GEKOZEN FRAGMENT ::
====================
Een land van kleine buffers
Er is genoeg geld, maar we gebruiken het verkeerd
Dirk Bezemer
Dirk Bezemer
Dirk Bezemer is econoom. Hij studeerde in Wageningen, promoveerde in Amsterdam en werkte in Londen. Als hoogleraar aan de Rijksuniversiteit Groningen doet hij onderzoek naar de gevolgen van financiële structuren voor het functioneren van de economie
Citaat uit het boek
"Maar het geld is niet op, ook niet na de coronarecessie. Het zit in de grote vermogens bij aandeelhouders, bij de staat, in de pensioensector, en in de netto exportinkomsten die geïnvesteerd worden in de internationale financiële markten. De keerzijde van die vermogens is het geld dat onttrokken wordt aan lonen, aan financiële buffers bij huishoudens, aan de publieke sector en aan investeringen door bedrijven en de overheid" (p. 14).
De schuren van Jozef
De farao droomde over zeven vette koeien en zeven magere koeien. De zeven magere koeien aten de vette koeien op. Farao wist niet wat dat betekende en ook zijn wijzen wisten het niet maar Jozef kreeg de kans om de droom uit te leggen. De vette koeien zagen op de vette jaren, jaren van welvaart en de magere koeien op magere jaren, jaren waarin er hongersnood dreigde. Nadat Jozef dit had uitgelegd, gaf hij de farao advies om tijdens de vette jaren graan op te slaan in schuren voor de magere jaren. Jozef pleitte dus voor een buffervoorraad. Een wijs advies. Het opbouwen van buffers is dus een eeuwenoud principe wat ook in onze eeuw nog van pas komt.
De buffers getest
Begin 2020 werden de buffers van de bedrijven getest door de Coronacrisis. KLM, een bedrijf dat meer dan één eeuw oud is dreigde om te vallen. Hoe kan dat? De financiële buffers waren te klein. Nu kan een bedrijf daar niet altijd wat aan doen. Soms zijn de winsten zo gering dat een opbouw van een financiële buffer niet mogelijk is. Toch zijn er ook vele bedrijven die hun aandeelhouder jaarlijks rijkelijk belonen door hen goede rendementen. De financiële buffers van zulke bedrijven slinken dan. De vette jaren worden niet benut om een goede buffer op te bouwen voor de magere jaren. Erger is het en daar legt Bezemer terecht de vinger bij dat zulke bedrijven vaak de hoge rendementen van de aandeelhouders blijven aanhouden als het slecht gaat om vervolgens het loon van het personeel te verlagen. Ook stellen ze noodzakelijke investeringen uit (bijvoorbeeld opleidingen voor het personeel. Iets wat funest is voor de langere termijn. Kortom er lekt veel geld weg naar de financiële vermogensmarkt zodoende blijft er maar weinig geld achter om het bedrijf en het personeel gezond te houden. Zowel de bedrijven als het doorsnee personeel hebben maar kleine buffers en dat maakt de economie kwetsbaar zodra er een crisis aanbreekt moet de overheid er aan te pas komen.
====================
[Gegevens over woorden en posities van items]
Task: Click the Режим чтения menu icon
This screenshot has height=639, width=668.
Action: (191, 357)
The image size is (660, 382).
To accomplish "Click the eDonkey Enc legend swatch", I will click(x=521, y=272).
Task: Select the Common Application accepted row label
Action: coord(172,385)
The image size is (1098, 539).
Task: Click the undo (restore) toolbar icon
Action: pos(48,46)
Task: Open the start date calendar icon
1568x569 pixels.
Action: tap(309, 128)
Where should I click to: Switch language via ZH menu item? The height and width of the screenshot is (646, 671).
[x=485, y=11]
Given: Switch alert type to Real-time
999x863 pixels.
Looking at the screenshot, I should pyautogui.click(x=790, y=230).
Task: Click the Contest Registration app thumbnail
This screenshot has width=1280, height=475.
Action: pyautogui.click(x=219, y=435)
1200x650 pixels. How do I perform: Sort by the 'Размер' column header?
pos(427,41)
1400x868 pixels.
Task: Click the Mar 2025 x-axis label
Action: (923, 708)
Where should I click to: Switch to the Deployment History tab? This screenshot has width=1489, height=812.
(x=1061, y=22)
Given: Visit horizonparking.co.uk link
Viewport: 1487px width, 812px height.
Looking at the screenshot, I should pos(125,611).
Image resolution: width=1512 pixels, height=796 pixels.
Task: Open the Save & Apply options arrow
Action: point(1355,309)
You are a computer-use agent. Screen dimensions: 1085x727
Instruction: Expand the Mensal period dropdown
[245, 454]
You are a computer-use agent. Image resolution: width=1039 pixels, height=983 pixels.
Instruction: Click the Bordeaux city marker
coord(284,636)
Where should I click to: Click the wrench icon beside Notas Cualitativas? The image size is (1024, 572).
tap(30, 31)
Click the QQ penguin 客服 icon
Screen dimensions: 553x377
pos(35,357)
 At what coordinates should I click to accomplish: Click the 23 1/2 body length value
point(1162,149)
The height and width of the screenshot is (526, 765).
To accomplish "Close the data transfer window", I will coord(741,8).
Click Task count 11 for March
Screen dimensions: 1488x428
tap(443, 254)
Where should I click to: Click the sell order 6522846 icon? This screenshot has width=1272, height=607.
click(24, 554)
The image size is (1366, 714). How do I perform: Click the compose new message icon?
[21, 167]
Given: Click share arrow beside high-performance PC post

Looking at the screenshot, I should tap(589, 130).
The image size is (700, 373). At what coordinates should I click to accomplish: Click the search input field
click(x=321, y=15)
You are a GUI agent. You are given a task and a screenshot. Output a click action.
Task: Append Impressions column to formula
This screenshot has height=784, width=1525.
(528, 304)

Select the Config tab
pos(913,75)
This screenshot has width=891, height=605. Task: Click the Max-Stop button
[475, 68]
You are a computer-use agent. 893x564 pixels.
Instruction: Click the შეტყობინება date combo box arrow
====================
GEGEVEN OPDRACHT 1 :: Schrijf de regels van de records opnieuw uit, beginnend bij de regel met "You are a GUI" en eindigend bij het einde van de records, ook de regels zonder coördinaten. Verschuif daarbij elke coördinaat in de antwoorden door er 113 bij op te tellen.
GEGEVEN OPDRACHT 2 :: Zet alsjeblieft de tekst over financiële buffers voort vanaf het punt waar hij ophoudt.

RESULTAAT OEFENING 1 ::
You are a GUI agent. You are given a task and a screenshot. Output a click action.
Task: Append Impressions column to formula
This screenshot has height=784, width=1525.
(641, 417)

Select the Config tab
pos(1026,188)
This screenshot has width=891, height=605. Task: Click the Max-Stop button
[588, 181]
You are a computer-use agent. 893x564 pixels.
Instruction: Click the შეტყობინება date combo box arrow

RESULTAAT OEFENING 2 ::
Er is genoeg geld
Er is volgens Bezemer wel degelijk genoeg geld. Dat geld bevindt zich niet in de grote bedrijven noch bij de gewone man maar bevindt zich op de vermogensmarkt. Het financiële kapitaal is er dus maar het heeft een zelfstandige functie gekregen. Dat geld bevindt zich helaas op de verkeerde plaats en zou zich moeten bevinden bij de grote bedrijven. Die kunnen dat geld dan aanwenden om te investeren in duurzame innovatie (goed voor mens en milieu) en in het personeel. Bijvoorbeeld door het personeel op te leiden en beter uit te betalen zodat die ook duurzaam kunnen investeren (zodat ze hun huis beter kunnen isoleren en een warmtepomp aan kunnen schaffen). Kortom de financiële economie moet weer in dienst staan van de reële economie. Er is dus zoals de ondertitel het zo mooi zegt 'genoeg geld maar we gebruiken het verkeerd'.
Duurzaamheid
Duurzaamheid uit zich volgens Dirk Bezemer niet alleen richting betere producten die langer meegaan maar ook richting mensen. Een maatschappij die investeert in mensen bijvoorbeeld door hen permanent onderwijs te gegeven en een eerlijker loon creëert een stabielere samenleving. Ook is dan minder opstand en gemor. Momenteel is er een buitensporige focus op identiteit (het Haagse stokpaardje) in plaats van op economische ongelijkheid en het compenseren van een verkeerd beleid (toeslagenaffaire en de schade in Groningen) Natuurlijk mogen er verschillen zijn maar de minima moet wel een zodanig inkomen hebben dat men gewoon kan leven. Het geld zit nu op de verkeerde plaats. Bedrijven houden de aandeelhouders te vriend en korten in moeilijkere tijden het loon van hun werknemers in. De overheid moet vervolgens bijspringen om de te lage lonen te compenseren. Dat valt niet onder de categorie maatschappelijk verantwoord ondernemen.
De oplossing
Naast de droevige analyse van de te klein buffers die er helaas zijn eindigt het boek hoopvol.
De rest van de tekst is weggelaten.